La asamblea del estado de Arizona en 2010 aprobó SB 1070, una ley que criminaliza el no llevar consigo documentos que acrediten el estatus legal y permite que la policía detenga a cualquier persona sospechada de ser inmigrante indocumentado. (Para dejar claro que el blanco político y cultural incluía a los ciudadanos latinos, la mayoría Republicana también aprobó una ley que prohibe la enseñanza de Estudios Étnicos en las escuelas públicas.) Luego, en 2011, los estados de Georgia, Indiana, Utah, y Carolina del Sur aprobaron sus propias versiones de la ley de Arizona, promoviendo de manera semejante las prácticas del perfil racial en el tratamiento oficial a los latinos y la criminalización de los esfuerzos por integrar económicamente y socialmente a los inmigrantes indocumentados.
No queriendo quedarse atrás, el estado de Alabama aprobó HB 56, una ley que, entre otras cosas, prohibe a que los inmigrantes indocumentados asistan a las unidersidades estatales, criminaliza «el transporte, el hospedaje, o el alquiler de propiedad» a los indocumentados, y requiere que las escuelas públicas verifiquen el estatus legal de todos sus estudiantes.
Estas leyes aplican el poder del estado – en la forma de las prácticas del perfil racial – para apoyar los mensajes culturales que subordinan y marginalizan a los latinos y los excluyen de las esfera pública. Una medida del efecto cultural de la ley en Alabama: los niños latinos que no han desaparecido de las escuelas públicas ahora reportan que son maltratados e intimidados por otros niños que les dicen «ilegales.»
Todos estos estados comparten dos elementos clave: Primero, el gobierno del estado está bajo el control del Partido Republicano, y segundo, el Censo de 2010 halló una tasa de crecimiento drámatica de la población latina/hispana entre 2000-2010, un crecimiento demográfico que pronto o tarde podría poner en peligro la dominancia política de los Republicanos en el estado.
Georgia, Carolina del Sur, y Alabama vieron tasas de crecimiento alucinantes para la población latina/hispana, de 96.1%, 147.9%, and 144.8%, respectivamente. La tasa de crecimiento en Indiana para la categoría demográfica de Latinos/Hispanos fue 81.7%, y en Utah’s 77.8%, casi doble la tasa nacional para el mismo sector de la población. En el caso de Arizona, el crecimiento del sector latino/hispano fue «sólo» 46.3% – pero lo que sería aún más preocupante para los Republicanos, los racistas, y los xenófobos: la población latina/hispana había llegado a representar aproximadamente 30% de la población del estado.
Es difícil no llegar a la conclusión de que la legislación anti-inmigrante en estos estados se trata de un esfuerzo por cambiar los hechos demográficos para futuras elecciones, y antes del momento inevitable en que una reforma federal y comprensiva de la política migratoria ofrezca una oportunidad para hacerse ciudadanos a los estimados 12 millones de inmigrantes indocumentados en la nación, principalmente de México y Centroamérica.

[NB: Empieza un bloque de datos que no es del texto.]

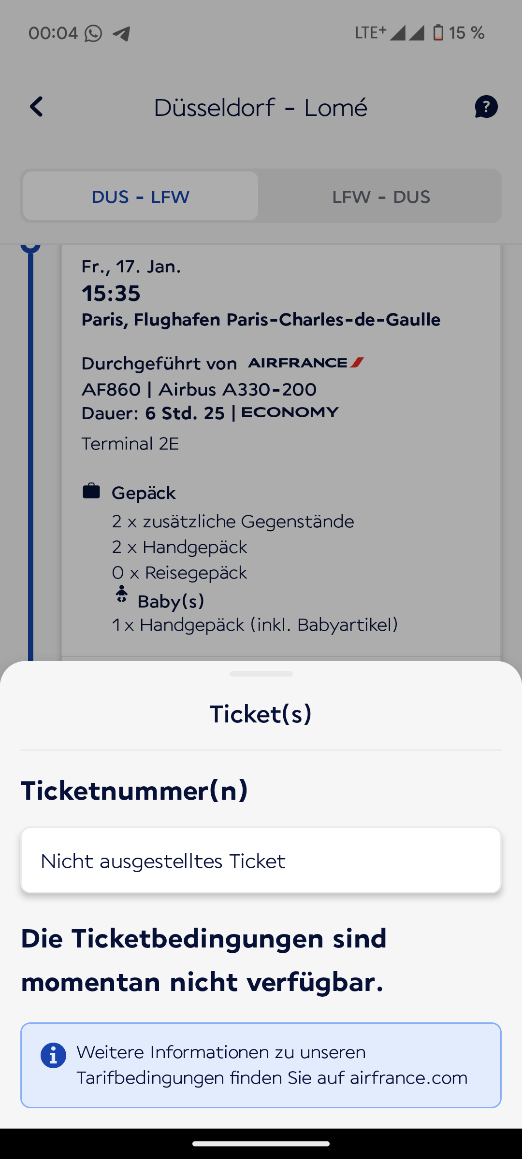The width and height of the screenshot is (522, 1159).
Task: Tap the battery status icon
Action: pos(438,33)
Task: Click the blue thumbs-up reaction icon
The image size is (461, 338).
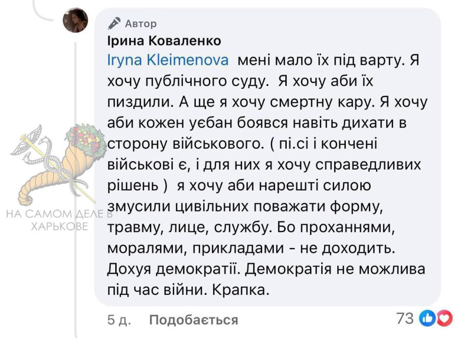Action: 427,318
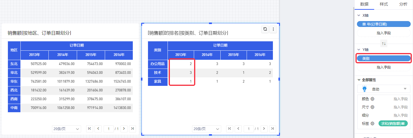Viewport: 413px width, 138px height.
Task: Go to last page in ranking table pagination
Action: coord(272,129)
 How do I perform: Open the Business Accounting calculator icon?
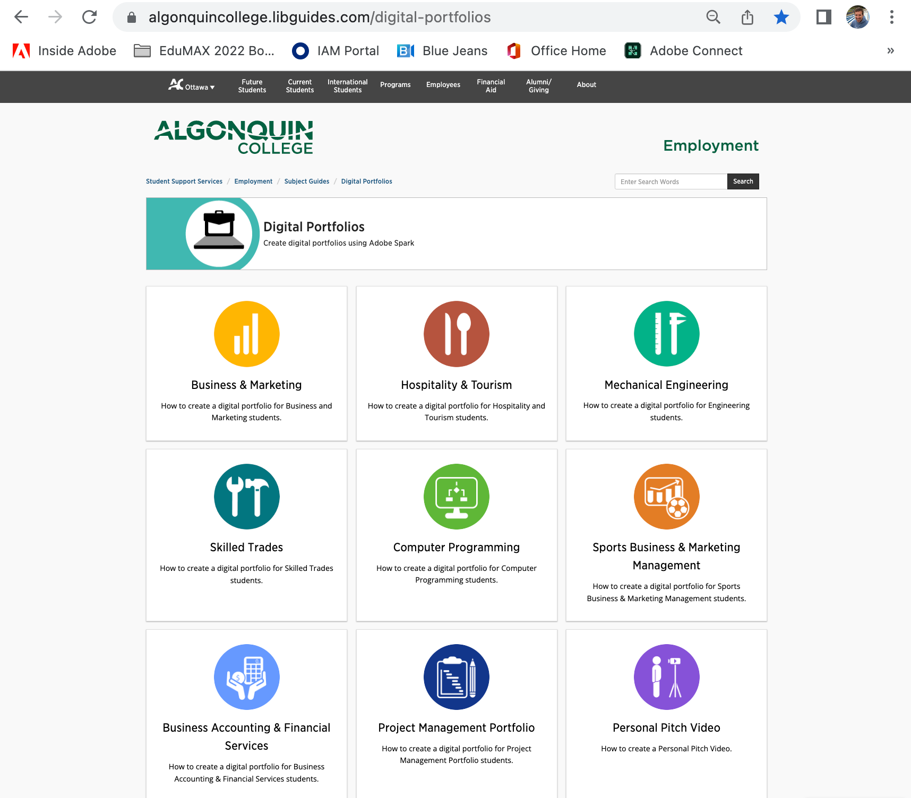pos(246,676)
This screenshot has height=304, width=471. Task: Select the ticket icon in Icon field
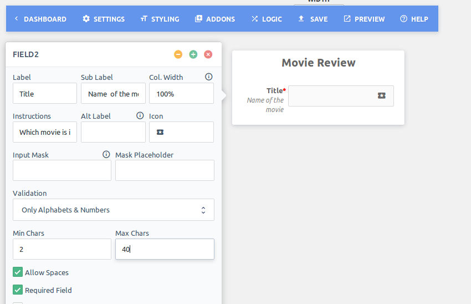[x=160, y=132]
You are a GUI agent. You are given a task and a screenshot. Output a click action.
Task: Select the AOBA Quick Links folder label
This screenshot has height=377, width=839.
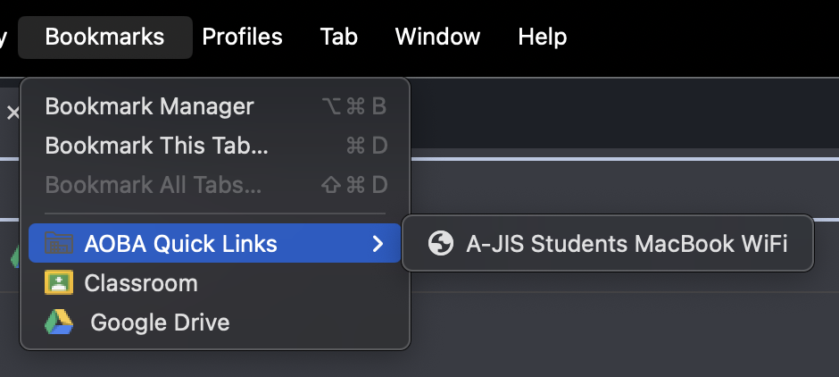click(x=180, y=243)
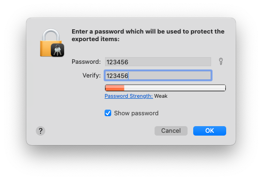262x180 pixels.
Task: Click the golden padlock icon
Action: [x=50, y=43]
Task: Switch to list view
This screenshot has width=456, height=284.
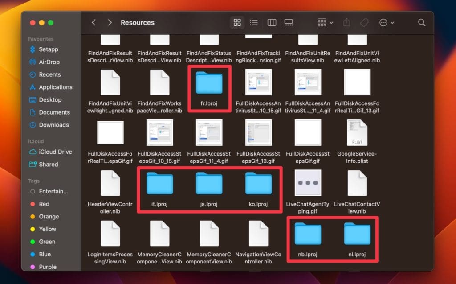Action: 254,22
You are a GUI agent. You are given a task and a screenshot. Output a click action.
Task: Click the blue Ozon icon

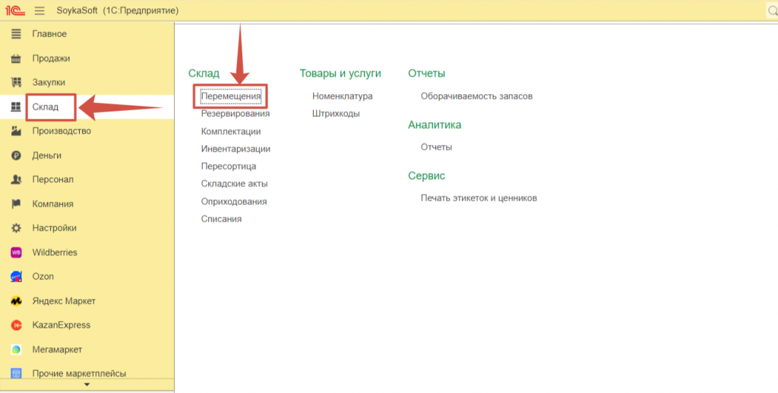tap(15, 277)
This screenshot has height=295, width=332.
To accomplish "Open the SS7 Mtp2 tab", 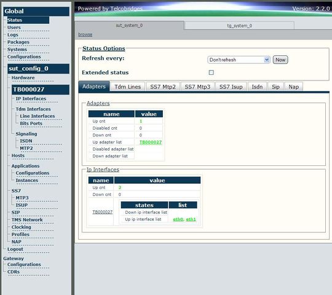I will (x=163, y=87).
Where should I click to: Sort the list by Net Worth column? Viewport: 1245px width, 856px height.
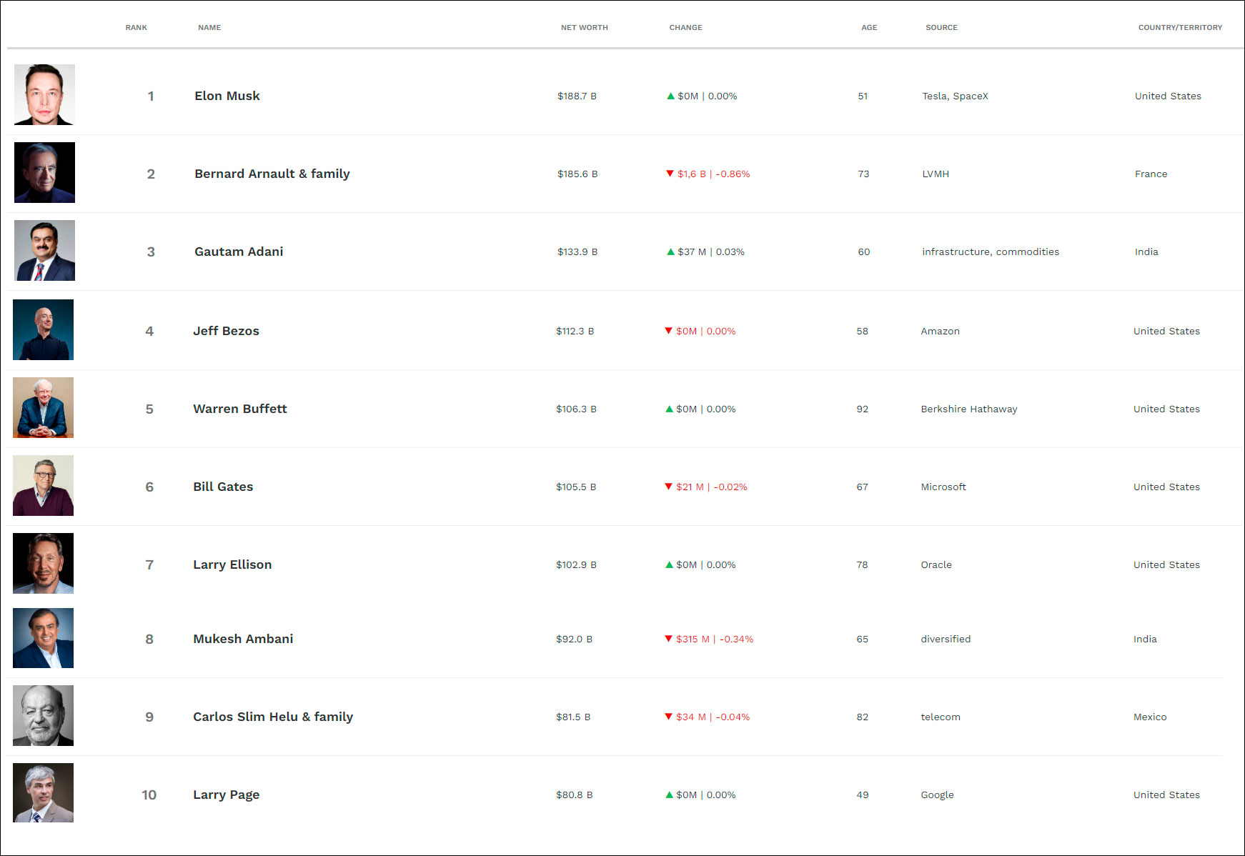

A la misma vez, la legislación anti-inmigrante al nivel estatal puede verse como un esfuerzo desesperado por usar la ley como aparato para extender la vida de una política cultural que ha buscado históricamente la subordinación y la exclusión de los latinos de la esfera pública.
Redefiniendo América
Lo que está en juego en la coyuntura actual no es una cuestión solamente de leyes y resultados electorales. Los parámetros culturales de la vida pública en los Estados Unidos también se están jugando. Lo que está en juego en el largo plazo es nada menos que las formas y el significado de la vida pública democrática en América – es decir, la cuestión de quién se permite hablar, y cómo, y sobre qué.

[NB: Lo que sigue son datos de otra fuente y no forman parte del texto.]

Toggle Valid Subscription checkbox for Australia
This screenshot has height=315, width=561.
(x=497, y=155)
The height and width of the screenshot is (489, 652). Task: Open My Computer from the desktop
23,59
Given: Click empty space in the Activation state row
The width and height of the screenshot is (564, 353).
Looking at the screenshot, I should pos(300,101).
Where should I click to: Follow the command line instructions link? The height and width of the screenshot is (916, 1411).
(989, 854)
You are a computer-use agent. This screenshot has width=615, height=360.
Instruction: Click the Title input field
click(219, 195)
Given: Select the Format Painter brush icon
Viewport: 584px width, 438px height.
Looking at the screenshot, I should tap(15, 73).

Es importante recordar (y no permitir que otros olviden) que la cultura política que niega a los latinos la igualdad en la vida pública en los Estados Unidos tiene una larga historia. Los esfuerzos actuales por expulsar a los latinos de la vida pública tienen parentesco común en los asaltos a los mexicano-americanos que ocurrieron después del Tratado de Guadalupe Hidalgo de 1848, el acuerdo oficial que puso fin a la guerra entre los Estados Unidos y México, y mediante el cual México cedió a los Estados Unidos aproximadamente la mitad de su territorio nacional.

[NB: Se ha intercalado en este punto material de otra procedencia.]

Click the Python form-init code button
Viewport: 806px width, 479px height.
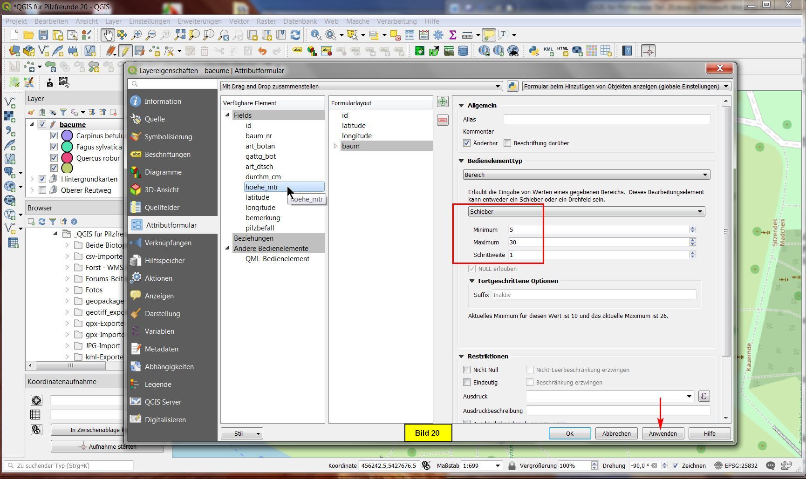click(512, 86)
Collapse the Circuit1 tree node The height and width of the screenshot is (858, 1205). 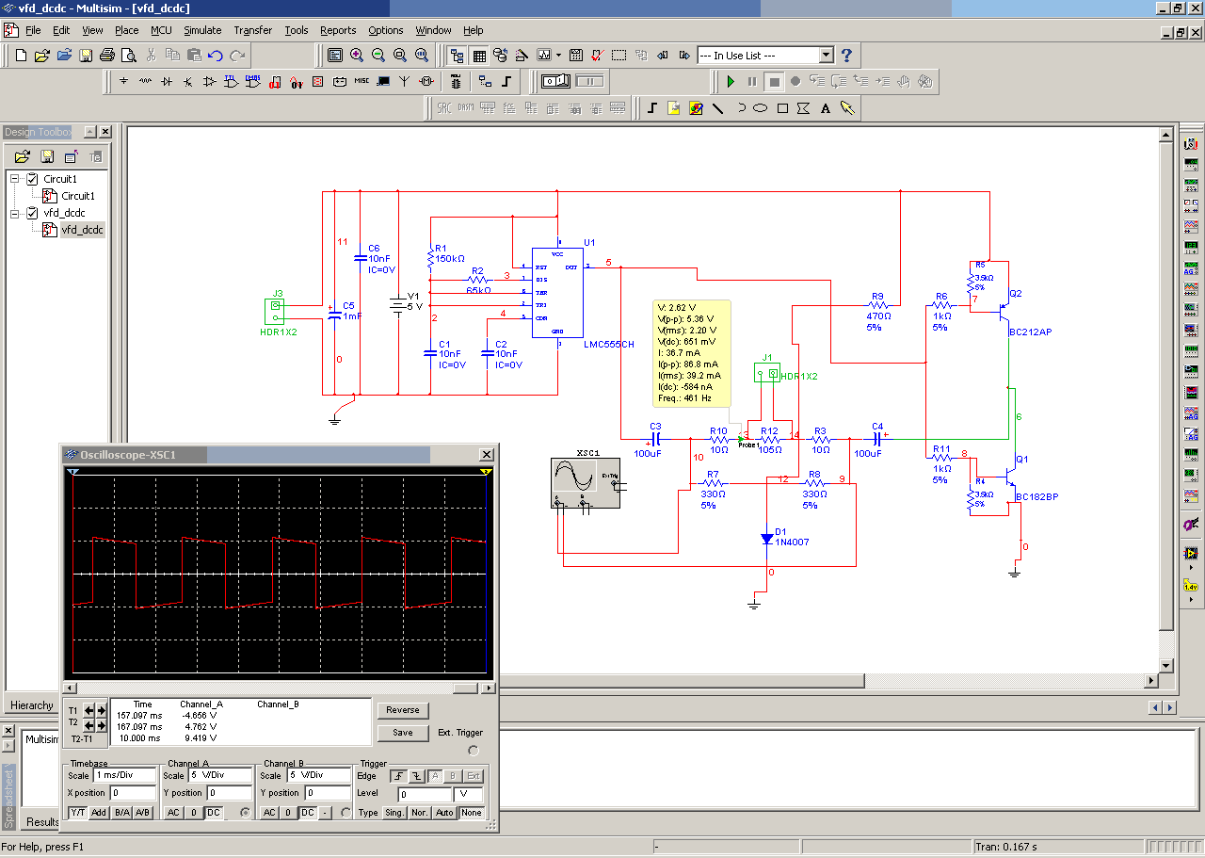(15, 179)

El Tratado de 1848 incluyó una opción de ciudadanía estadounidense para los muchos mexicanos que de repente se econtraron viviendo en territorio ajeno, pero el sentimiento xenófobo y racista conspiró con ciertos intereses económicos para despojar a los mexicanos de su tierra en toda la región afectada por el Tratado, y quitándoles además sus concesiones mineras en California durante la fiebre de oro en aquella época. Una de las múltiples maneras en que estos intereses operaron al cuerpo social para extirpar la presencia mexicano-americana fue el aprobar de legislación que tomaba por blanco a los aspirantes a la ciudadanía.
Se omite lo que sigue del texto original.